Try it -
In this exercise, return each entry exactly as given.

Data for the task below:

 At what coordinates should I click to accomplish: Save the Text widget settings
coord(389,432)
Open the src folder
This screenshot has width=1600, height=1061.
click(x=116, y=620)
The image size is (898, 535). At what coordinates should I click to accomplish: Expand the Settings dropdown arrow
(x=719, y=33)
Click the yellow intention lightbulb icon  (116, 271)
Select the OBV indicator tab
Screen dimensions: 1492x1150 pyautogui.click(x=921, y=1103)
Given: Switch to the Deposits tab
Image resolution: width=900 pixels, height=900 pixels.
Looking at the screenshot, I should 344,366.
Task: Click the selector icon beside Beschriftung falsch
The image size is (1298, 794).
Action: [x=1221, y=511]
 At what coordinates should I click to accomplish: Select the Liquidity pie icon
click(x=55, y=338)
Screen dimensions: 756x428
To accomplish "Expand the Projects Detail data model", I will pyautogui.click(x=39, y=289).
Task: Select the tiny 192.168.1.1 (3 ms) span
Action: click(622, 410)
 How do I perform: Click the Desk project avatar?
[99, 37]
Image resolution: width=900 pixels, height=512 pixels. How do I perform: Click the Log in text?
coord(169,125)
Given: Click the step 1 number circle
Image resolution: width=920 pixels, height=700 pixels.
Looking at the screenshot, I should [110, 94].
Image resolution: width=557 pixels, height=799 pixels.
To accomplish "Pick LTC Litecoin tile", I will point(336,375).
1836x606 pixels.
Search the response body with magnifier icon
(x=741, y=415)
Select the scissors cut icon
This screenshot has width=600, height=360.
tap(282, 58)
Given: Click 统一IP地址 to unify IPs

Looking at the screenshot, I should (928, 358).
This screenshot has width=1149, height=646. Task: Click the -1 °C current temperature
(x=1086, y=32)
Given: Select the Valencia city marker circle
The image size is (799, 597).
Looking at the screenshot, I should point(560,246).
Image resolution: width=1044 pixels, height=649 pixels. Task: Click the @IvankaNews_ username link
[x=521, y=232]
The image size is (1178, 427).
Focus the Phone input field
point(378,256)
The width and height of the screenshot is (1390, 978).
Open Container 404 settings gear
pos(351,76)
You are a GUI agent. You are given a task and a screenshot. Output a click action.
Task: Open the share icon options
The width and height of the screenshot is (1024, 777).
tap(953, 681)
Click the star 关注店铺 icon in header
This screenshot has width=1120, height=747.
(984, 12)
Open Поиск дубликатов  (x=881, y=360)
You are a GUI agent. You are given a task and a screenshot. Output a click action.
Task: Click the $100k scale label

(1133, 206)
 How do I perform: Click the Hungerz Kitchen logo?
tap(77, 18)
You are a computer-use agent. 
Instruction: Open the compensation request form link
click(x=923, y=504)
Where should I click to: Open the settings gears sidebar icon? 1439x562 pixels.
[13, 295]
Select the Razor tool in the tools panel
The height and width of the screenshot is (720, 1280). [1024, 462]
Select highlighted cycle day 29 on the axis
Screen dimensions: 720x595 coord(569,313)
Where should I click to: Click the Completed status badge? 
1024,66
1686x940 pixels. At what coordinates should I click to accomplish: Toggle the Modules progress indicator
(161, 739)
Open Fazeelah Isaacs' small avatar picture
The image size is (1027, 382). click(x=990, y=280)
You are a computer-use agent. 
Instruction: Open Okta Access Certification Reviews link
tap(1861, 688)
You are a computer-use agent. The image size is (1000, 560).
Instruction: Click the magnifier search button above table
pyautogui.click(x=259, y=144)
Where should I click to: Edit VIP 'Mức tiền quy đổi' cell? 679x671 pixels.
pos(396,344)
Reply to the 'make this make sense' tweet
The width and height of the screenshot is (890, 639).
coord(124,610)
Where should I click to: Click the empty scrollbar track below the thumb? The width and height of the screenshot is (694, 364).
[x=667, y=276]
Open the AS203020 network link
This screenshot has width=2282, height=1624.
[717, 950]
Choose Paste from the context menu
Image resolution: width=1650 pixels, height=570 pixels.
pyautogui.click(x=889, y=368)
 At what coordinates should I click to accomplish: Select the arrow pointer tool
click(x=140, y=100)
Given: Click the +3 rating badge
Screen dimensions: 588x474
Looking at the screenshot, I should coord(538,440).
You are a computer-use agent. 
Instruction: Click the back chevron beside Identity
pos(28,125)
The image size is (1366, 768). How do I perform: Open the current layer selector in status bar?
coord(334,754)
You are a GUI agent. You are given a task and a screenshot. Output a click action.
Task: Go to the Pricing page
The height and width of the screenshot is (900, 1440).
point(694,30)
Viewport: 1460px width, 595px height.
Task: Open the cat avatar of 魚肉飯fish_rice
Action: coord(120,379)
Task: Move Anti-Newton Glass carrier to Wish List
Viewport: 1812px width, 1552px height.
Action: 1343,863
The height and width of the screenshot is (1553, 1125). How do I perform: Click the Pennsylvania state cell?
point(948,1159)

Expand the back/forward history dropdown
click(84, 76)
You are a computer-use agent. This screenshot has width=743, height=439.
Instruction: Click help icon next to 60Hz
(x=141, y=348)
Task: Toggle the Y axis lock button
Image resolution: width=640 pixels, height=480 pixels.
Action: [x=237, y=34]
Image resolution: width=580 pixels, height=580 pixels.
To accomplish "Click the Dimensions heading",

End of Data for the task.

Task response -
 At what coordinates should I click to accomplish: Save the Text widget settings
coord(389,432)
Open the src folder
This screenshot has width=1600, height=1061.
click(x=116, y=620)
The image size is (898, 535). At what coordinates should I click to accomplish: Expand the Settings dropdown arrow
(x=719, y=33)
Click the yellow intention lightbulb icon  (116, 271)
Select the OBV indicator tab
Screen dimensions: 1492x1150 pyautogui.click(x=921, y=1103)
Given: Switch to the Deposits tab
Image resolution: width=900 pixels, height=900 pixels.
Looking at the screenshot, I should 344,366.
Task: Click the selector icon beside Beschriftung falsch
The image size is (1298, 794).
Action: [x=1221, y=511]
 At what coordinates should I click to accomplish: Select the Liquidity pie icon
click(x=55, y=338)
Screen dimensions: 756x428
To accomplish "Expand the Projects Detail data model", I will pyautogui.click(x=39, y=289).
Task: Select the tiny 192.168.1.1 (3 ms) span
Action: click(622, 410)
 How do I perform: Click the Desk project avatar?
[99, 37]
Image resolution: width=900 pixels, height=512 pixels. How do I perform: Click the Log in text?
coord(169,125)
Given: Click the step 1 number circle
Image resolution: width=920 pixels, height=700 pixels.
Looking at the screenshot, I should [110, 94].
Image resolution: width=557 pixels, height=799 pixels.
To accomplish "Pick LTC Litecoin tile", I will point(336,375).
1836x606 pixels.
Search the response body with magnifier icon
(x=741, y=415)
Select the scissors cut icon
This screenshot has width=600, height=360.
tap(282, 58)
Given: Click 统一IP地址 to unify IPs

Looking at the screenshot, I should (928, 358).
This screenshot has width=1149, height=646. Task: Click the -1 °C current temperature
(x=1086, y=32)
Given: Select the Valencia city marker circle
The image size is (799, 597).
Looking at the screenshot, I should point(560,246).
Image resolution: width=1044 pixels, height=649 pixels. Task: Click the @IvankaNews_ username link
[x=521, y=232]
The image size is (1178, 427).
Focus the Phone input field
point(378,256)
The width and height of the screenshot is (1390, 978).
Open Container 404 settings gear
pos(351,76)
You are a GUI agent. You are given a task and a screenshot. Output a click action.
Task: Open the share icon options
The width and height of the screenshot is (1024, 777).
tap(953, 681)
Click the star 关注店铺 icon in header
This screenshot has width=1120, height=747.
(984, 12)
Open Поиск дубликатов  (x=881, y=360)
You are a GUI agent. You are given a task and a screenshot. Output a click action.
Task: Click the $100k scale label

(1133, 206)
 How do I perform: Click the Hungerz Kitchen logo?
tap(77, 18)
You are a computer-use agent. 
Instruction: Open the compensation request form link
click(x=923, y=504)
Where should I click to: Open the settings gears sidebar icon? 1439x562 pixels.
[13, 295]
Select the Razor tool in the tools panel
The height and width of the screenshot is (720, 1280). [1024, 462]
Select highlighted cycle day 29 on the axis
Screen dimensions: 720x595 coord(569,313)
Where should I click to: Click the Completed status badge? 
1024,66
1686x940 pixels. At what coordinates should I click to accomplish: Toggle the Modules progress indicator
(161, 739)
Open Fazeelah Isaacs' small avatar picture
The image size is (1027, 382). click(x=990, y=280)
You are a computer-use agent. 
Instruction: Open Okta Access Certification Reviews link
tap(1861, 688)
You are a computer-use agent. The image size is (1000, 560).
Instruction: Click the magnifier search button above table
pyautogui.click(x=259, y=144)
Where should I click to: Edit VIP 'Mức tiền quy đổi' cell? 679x671 pixels.
pos(396,344)
Reply to the 'make this make sense' tweet
The width and height of the screenshot is (890, 639).
coord(124,610)
Where should I click to: Click the empty scrollbar track below the thumb? The width and height of the screenshot is (694, 364).
[x=667, y=276]
Open the AS203020 network link
This screenshot has width=2282, height=1624.
[717, 950]
Choose Paste from the context menu
Image resolution: width=1650 pixels, height=570 pixels.
pyautogui.click(x=889, y=368)
 At what coordinates should I click to accomplish: Select the arrow pointer tool
click(x=140, y=100)
Given: Click the +3 rating badge
Screen dimensions: 588x474
Looking at the screenshot, I should coord(538,440).
You are a computer-use agent. 
Instruction: Click the back chevron beside Identity
pos(28,125)
The image size is (1366, 768). How do I perform: Open the current layer selector in status bar?
coord(334,754)
You are a GUI agent. You are given a task and a screenshot. Output a click action.
Task: Go to the Pricing page
The height and width of the screenshot is (900, 1440).
point(694,30)
Viewport: 1460px width, 595px height.
Task: Open the cat avatar of 魚肉飯fish_rice
Action: coord(120,379)
Task: Move Anti-Newton Glass carrier to Wish List
Viewport: 1812px width, 1552px height.
Action: 1343,863
The height and width of the screenshot is (1553, 1125). How do I perform: Click the Pennsylvania state cell?
point(948,1159)

Expand the back/forward history dropdown
click(84, 76)
You are a computer-use agent. This screenshot has width=743, height=439.
Instruction: Click help icon next to 60Hz
(x=141, y=348)
Task: Toggle the Y axis lock button
Image resolution: width=640 pixels, height=480 pixels.
Action: [x=237, y=34]
Image resolution: width=580 pixels, height=580 pixels.
To accomplish "Click the Dimensions heading",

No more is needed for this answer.